**REQUIREMENT**: From the line with "011-503-445-7105 (968, 1400)" to the line with "AI FUCKBUD (360, 17)", output every line below exactly, both ends included. Skip the pictures.

┌─ DATA RECORDS

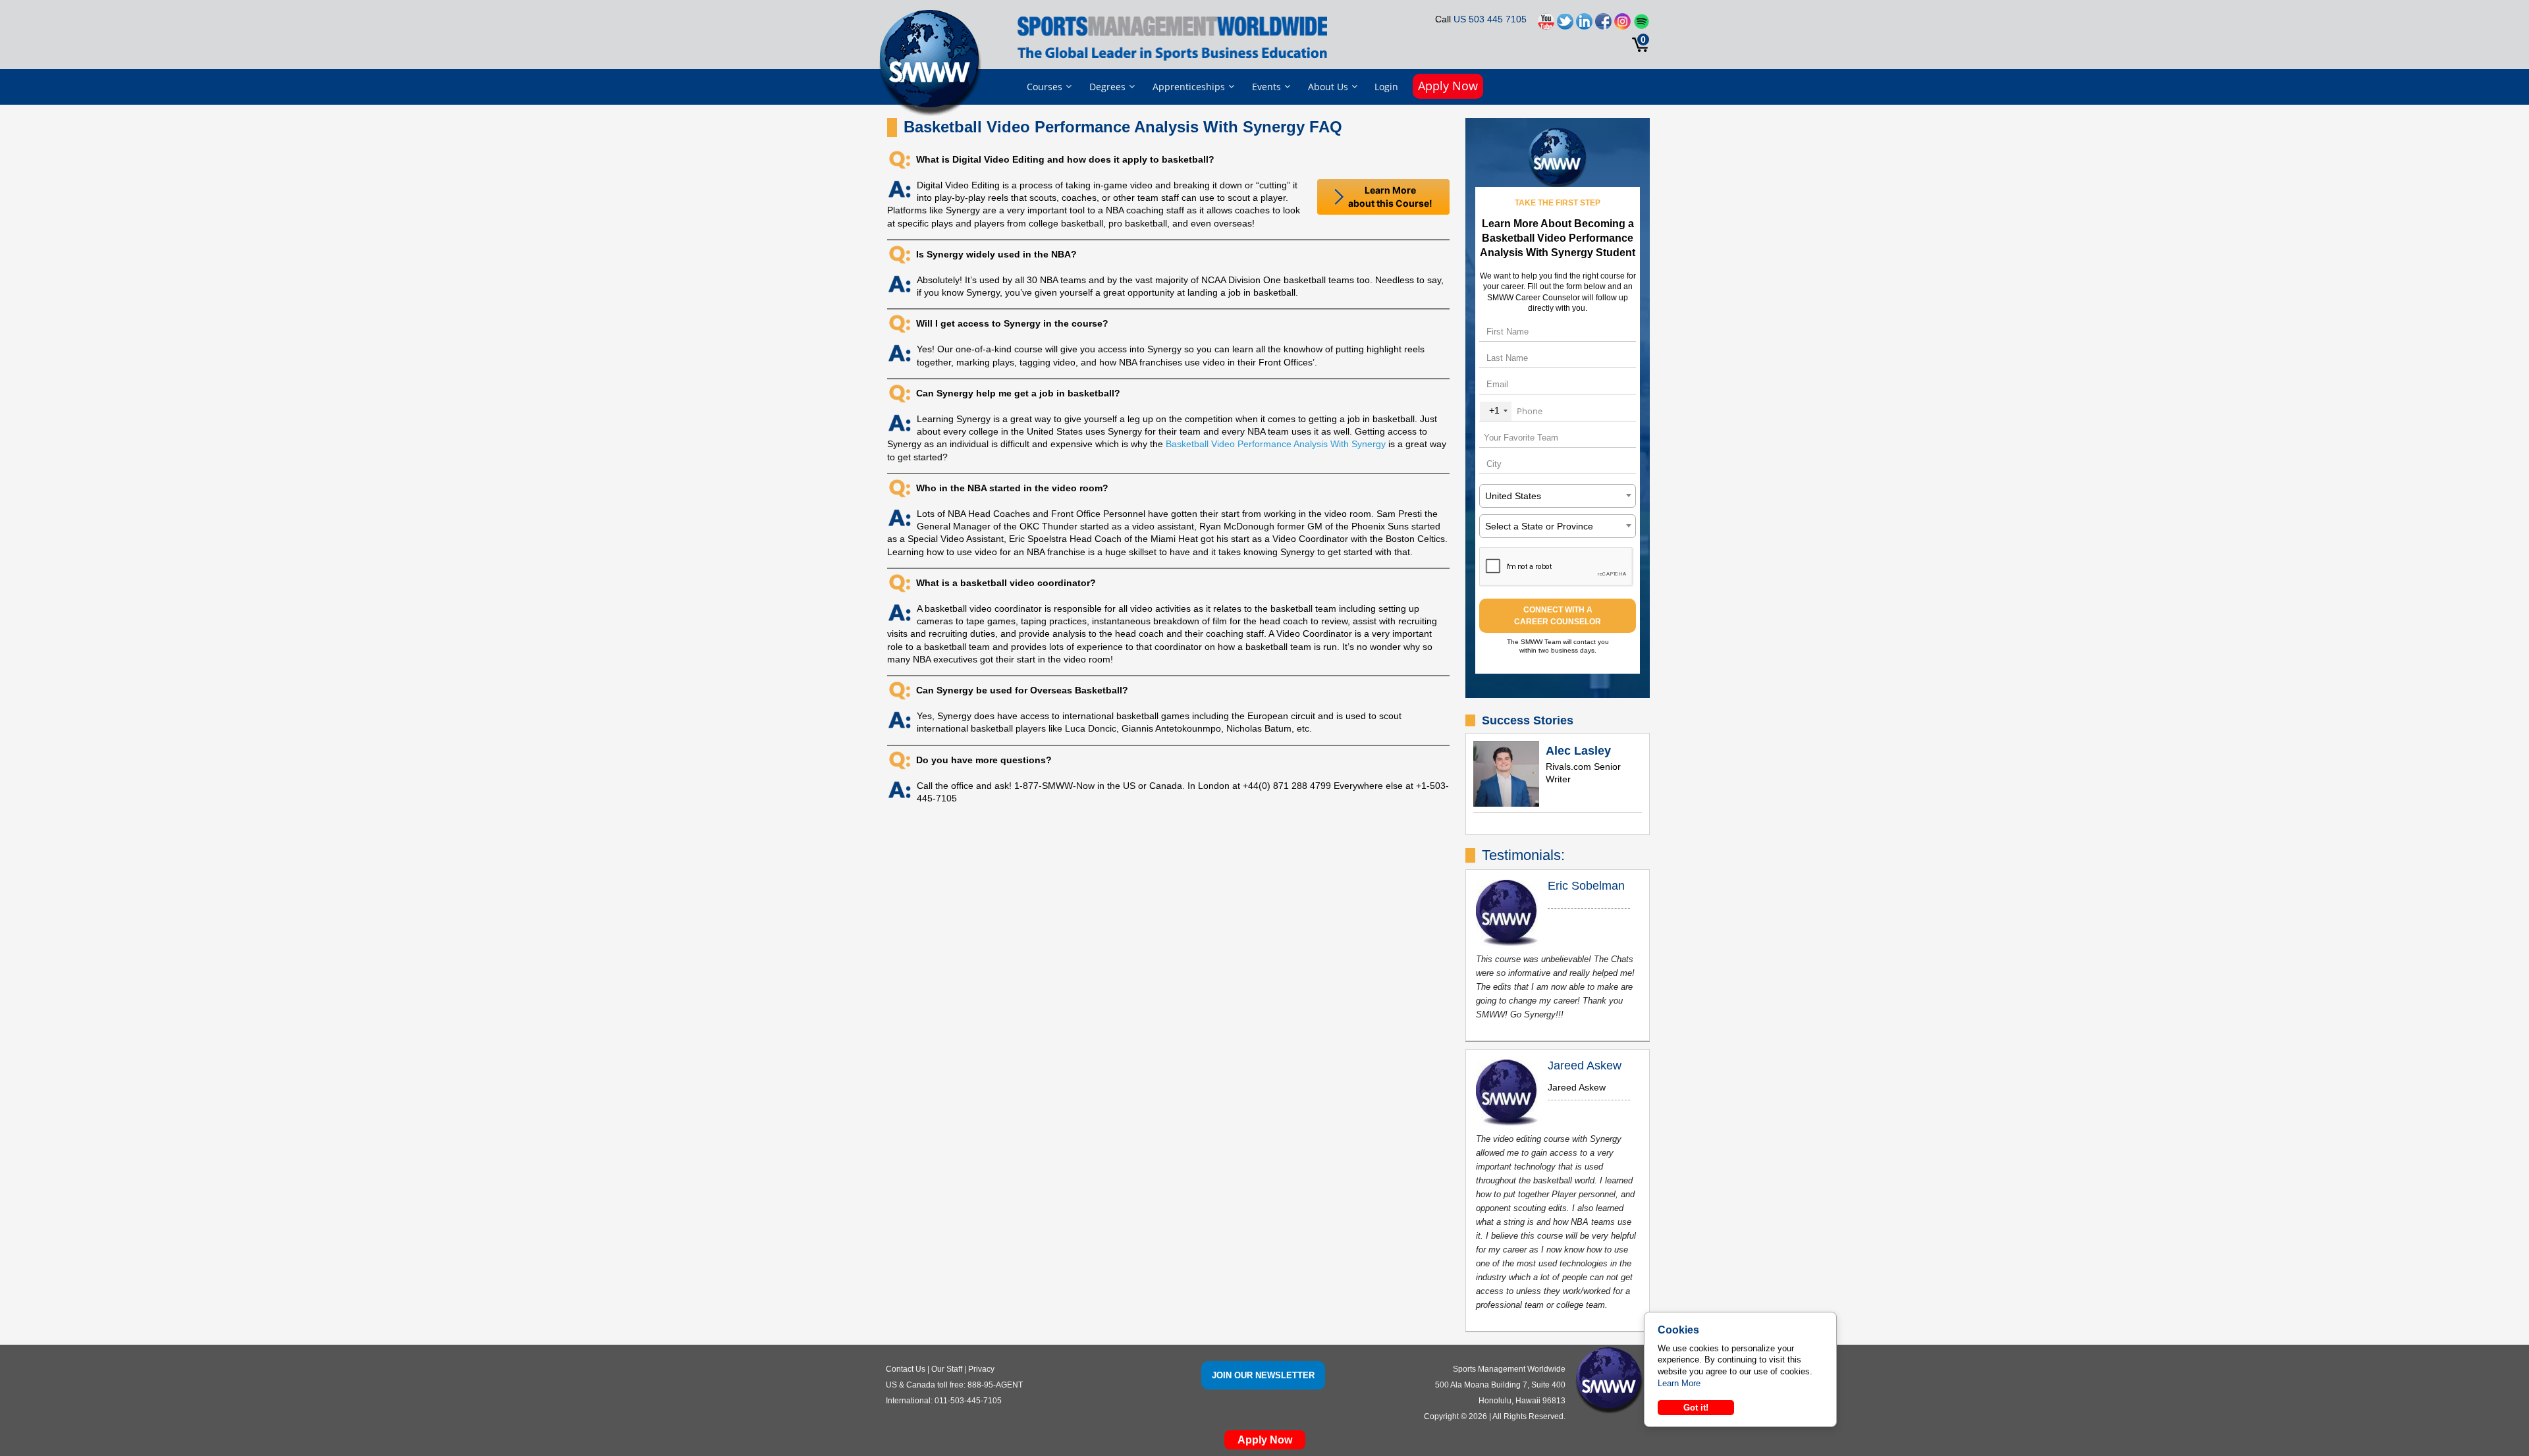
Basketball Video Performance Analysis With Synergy (1276, 444)
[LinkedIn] (1584, 24)
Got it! (1695, 1408)
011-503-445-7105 (968, 1400)
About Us (1328, 86)
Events (1266, 86)
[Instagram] (1622, 24)
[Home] (933, 62)
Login (1386, 86)
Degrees (1107, 86)
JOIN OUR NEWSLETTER (1263, 1375)
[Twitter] (1565, 24)
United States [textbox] (1513, 496)
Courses (1044, 86)
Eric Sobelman (1586, 885)
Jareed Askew (1584, 1065)
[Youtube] (1546, 24)
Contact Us (905, 1369)
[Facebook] (1603, 24)
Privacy (981, 1369)
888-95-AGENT (995, 1384)
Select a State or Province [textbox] (1539, 526)
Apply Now (1448, 86)
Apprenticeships (1189, 86)
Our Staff (946, 1369)
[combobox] (1495, 411)
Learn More (1679, 1383)
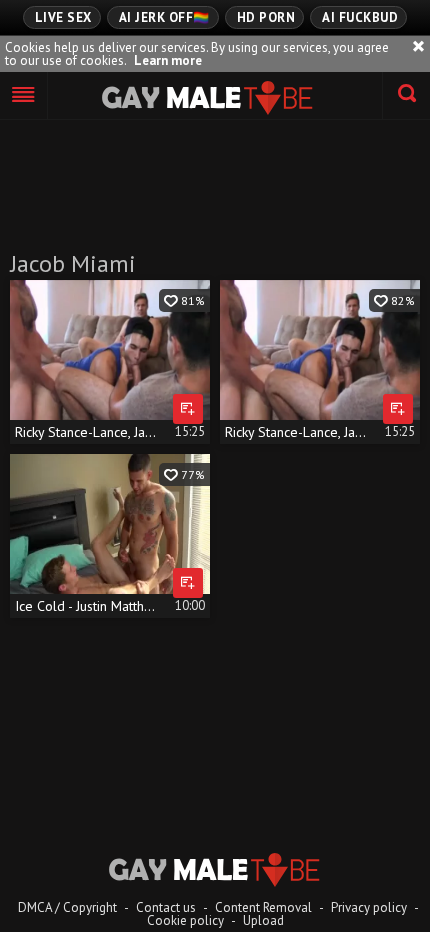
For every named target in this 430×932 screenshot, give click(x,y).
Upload (263, 920)
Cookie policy (185, 920)
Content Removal (263, 907)
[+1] (24, 96)
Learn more (168, 60)
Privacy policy (369, 907)
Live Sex (63, 17)
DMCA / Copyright (67, 907)
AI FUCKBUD (360, 17)
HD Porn (266, 17)
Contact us (166, 907)
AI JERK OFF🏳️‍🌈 (164, 17)
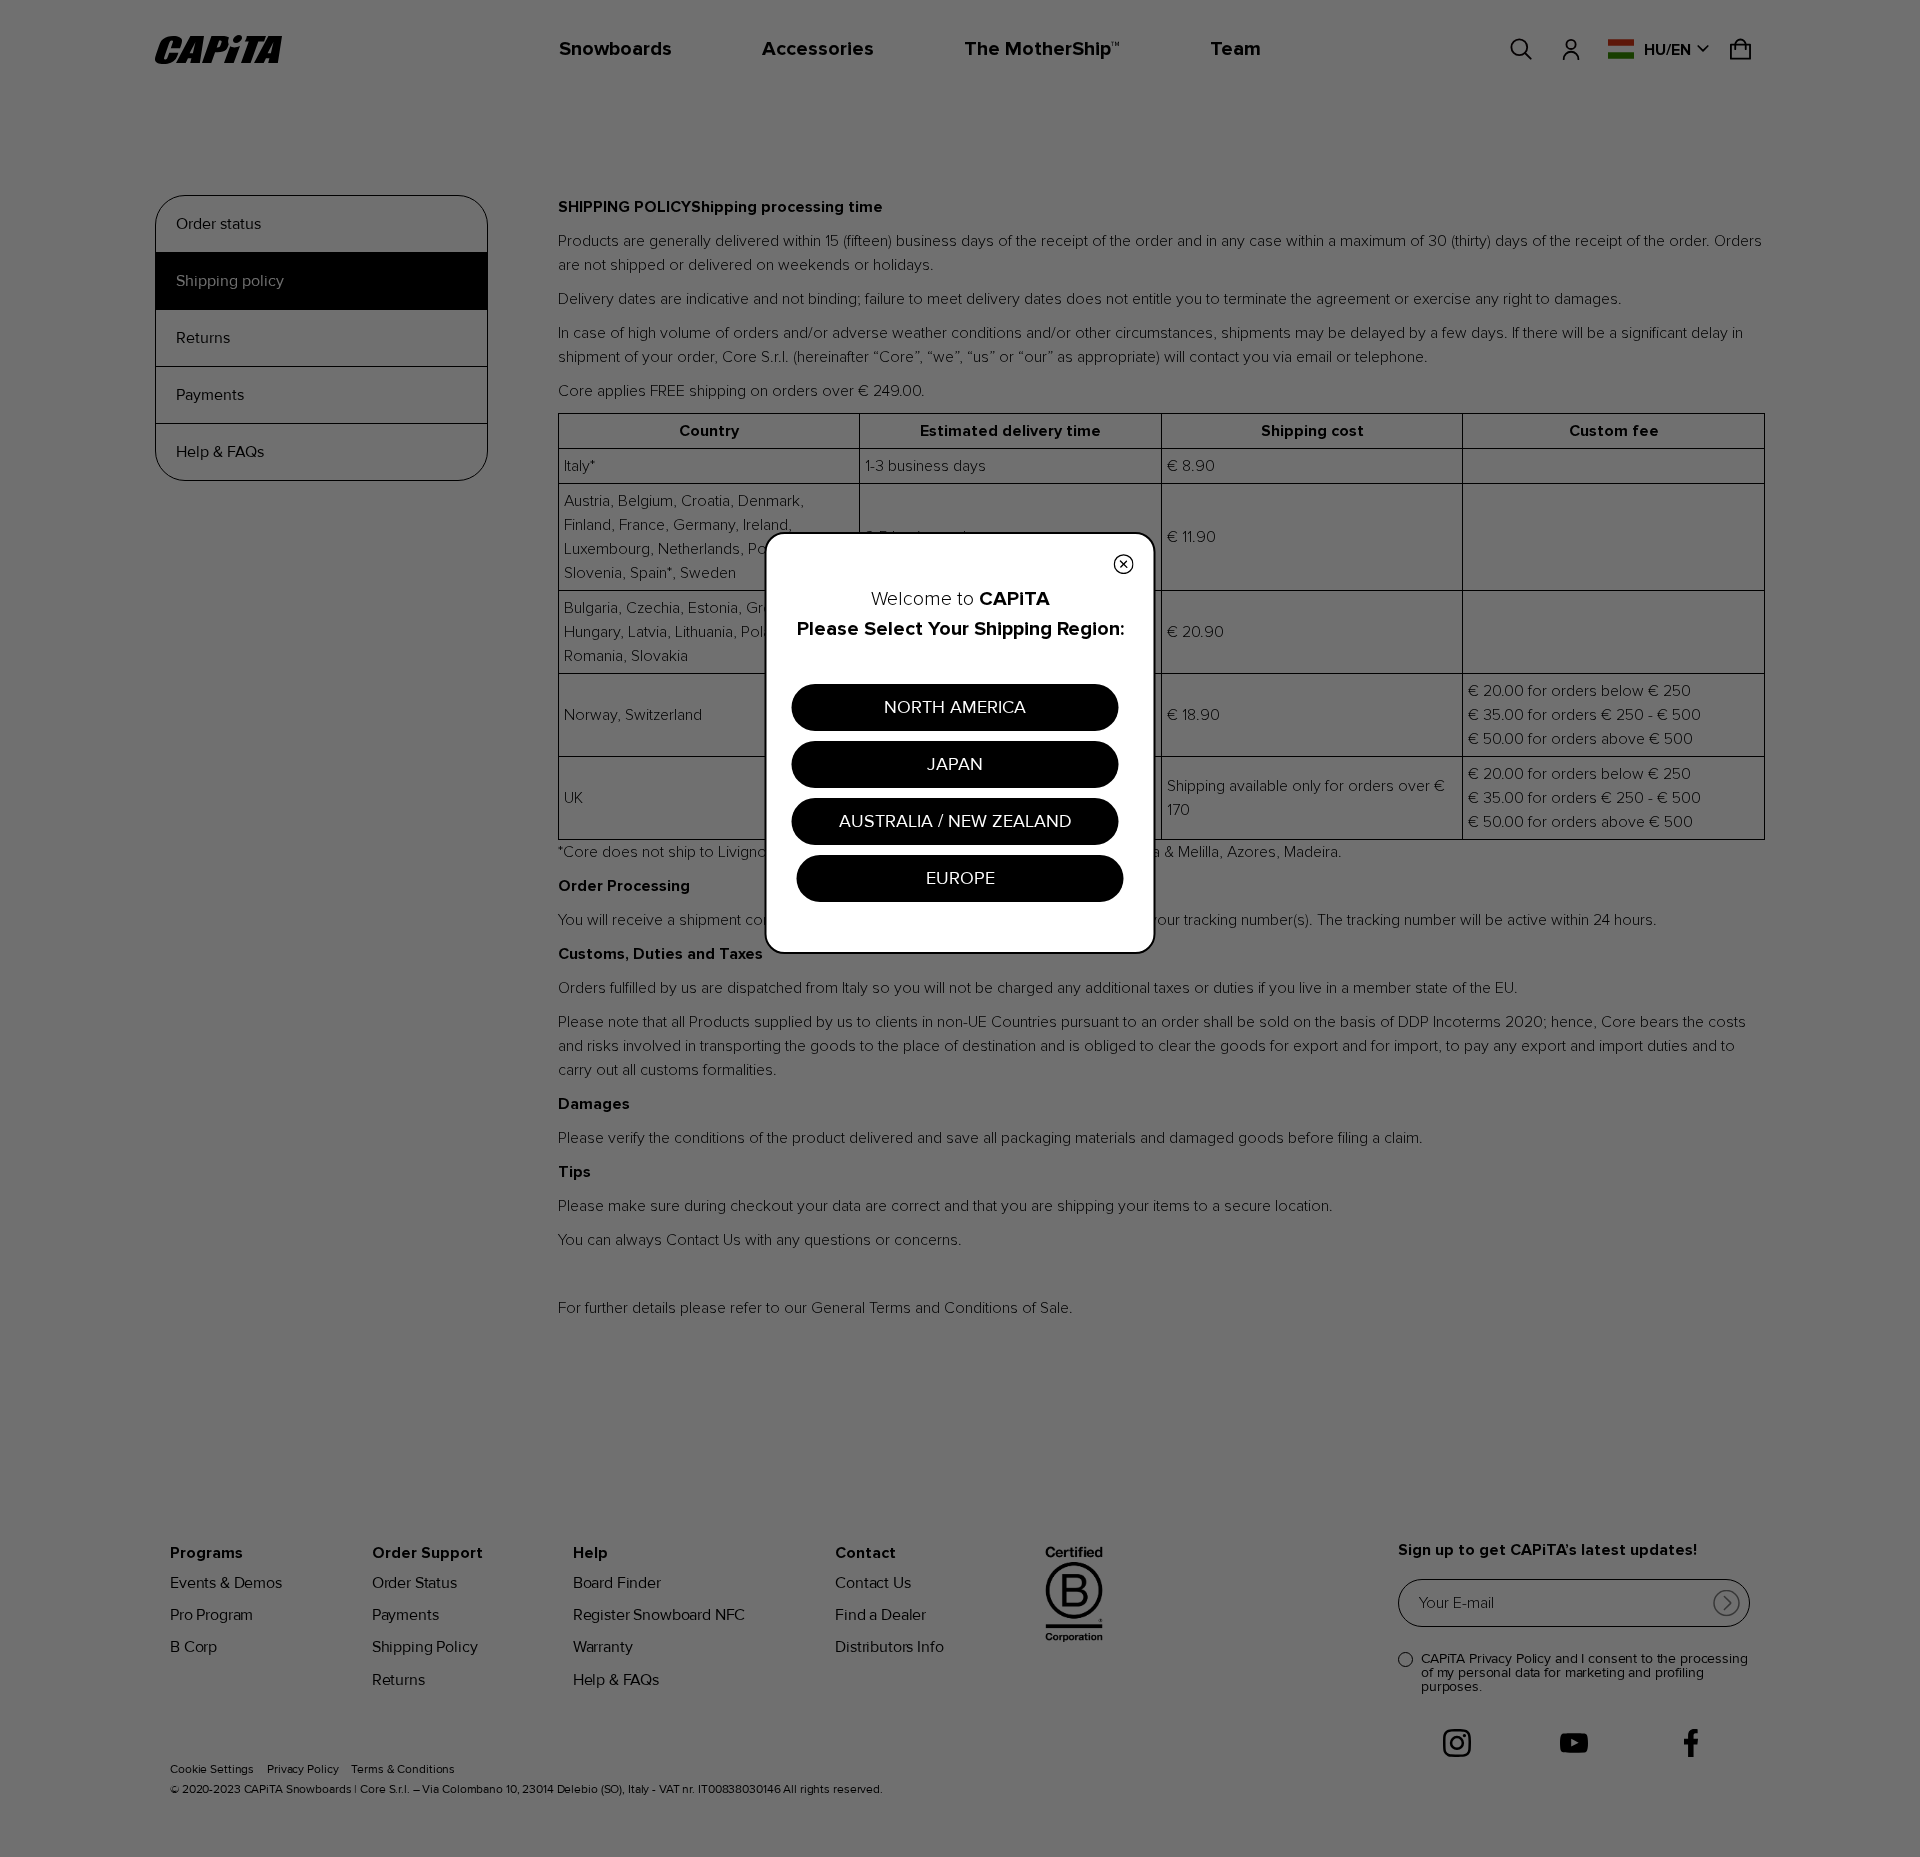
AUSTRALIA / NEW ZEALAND (955, 821)
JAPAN (955, 764)
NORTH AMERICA (955, 707)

└─

**WORKED SOLUTION**:
011-503-445-7105 (968, 1400)
About Us (1328, 86)
Events (1266, 86)
[Instagram] (1622, 24)
[Home] (933, 62)
Login (1386, 86)
Degrees (1107, 86)
JOIN OUR NEWSLETTER (1263, 1375)
[Twitter] (1565, 24)
United States [textbox] (1513, 496)
Courses (1044, 86)
Eric Sobelman (1586, 885)
Jareed Askew (1584, 1065)
[Youtube] (1546, 24)
Contact Us (905, 1369)
[Facebook] (1603, 24)
Privacy (981, 1369)
888-95-AGENT (995, 1384)
Select a State or Province [textbox] (1539, 526)
Apply Now (1448, 86)
Apprenticeships (1189, 86)
Our Staff (946, 1369)
[combobox] (1495, 411)
Learn More (1679, 1383)
For every named target in this 430×932 screenshot, give click(x,y).
Upload (263, 920)
Cookie policy (185, 920)
Content Removal (263, 907)
[+1] (24, 96)
Learn more (168, 60)
Privacy policy (369, 907)
Live Sex (63, 17)
DMCA / Copyright (67, 907)
AI FUCKBUD (360, 17)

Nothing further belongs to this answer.